> _EXTRACTED ENTRIES_:

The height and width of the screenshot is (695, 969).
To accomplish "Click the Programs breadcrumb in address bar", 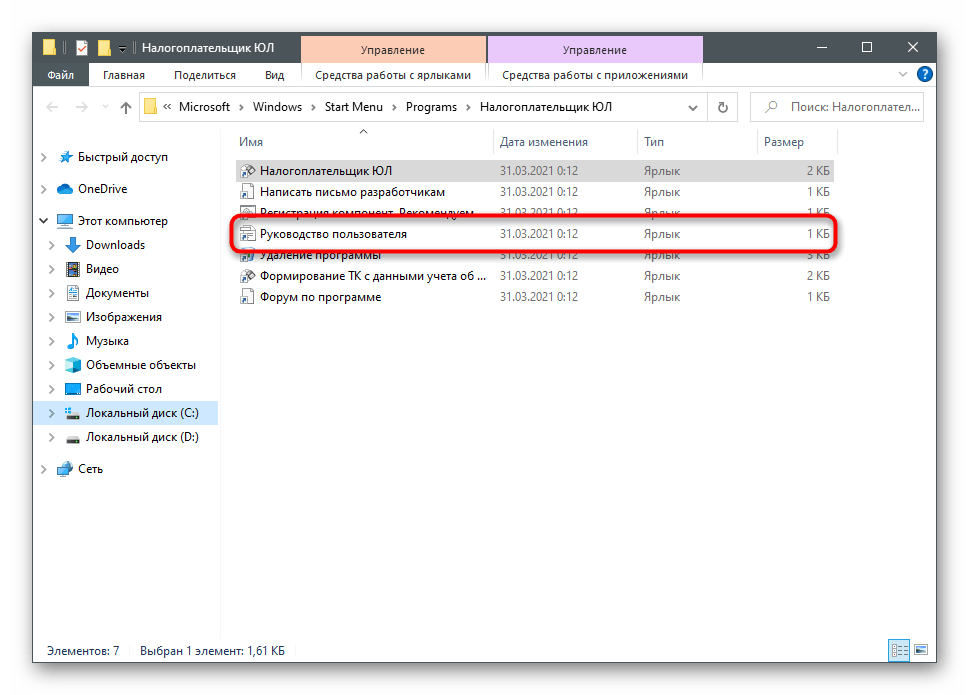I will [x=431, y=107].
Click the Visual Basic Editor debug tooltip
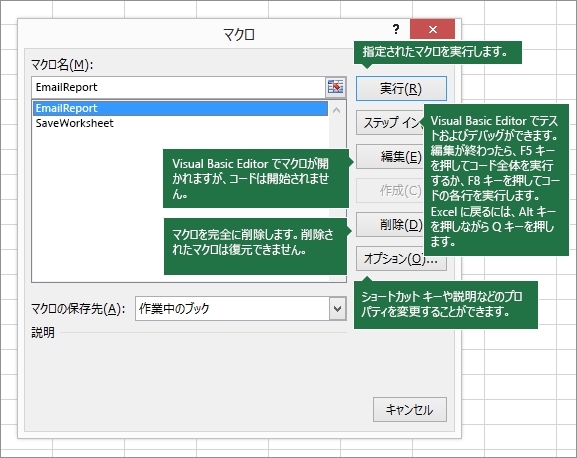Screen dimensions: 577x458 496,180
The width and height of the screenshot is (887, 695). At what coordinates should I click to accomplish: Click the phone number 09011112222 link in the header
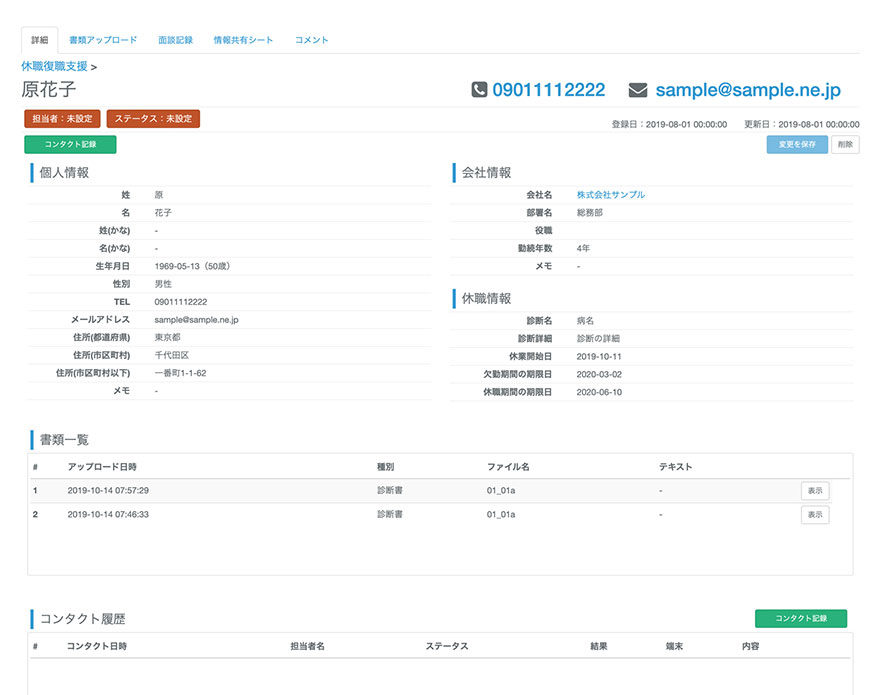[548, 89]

--

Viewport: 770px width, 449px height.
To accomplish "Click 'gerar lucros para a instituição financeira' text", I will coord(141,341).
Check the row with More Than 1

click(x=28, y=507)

> _INSTRUCTION_:
Pull out every line of the listing above that contains the word "height".

> _RESULT_:
The height and width of the screenshot is (695, 969).
The width and height of the screenshot is (887, 695). At what coordinates should I click to accomplish: Click the phone number 09011112222 link in the header
Viewport: 770px width, 449px height.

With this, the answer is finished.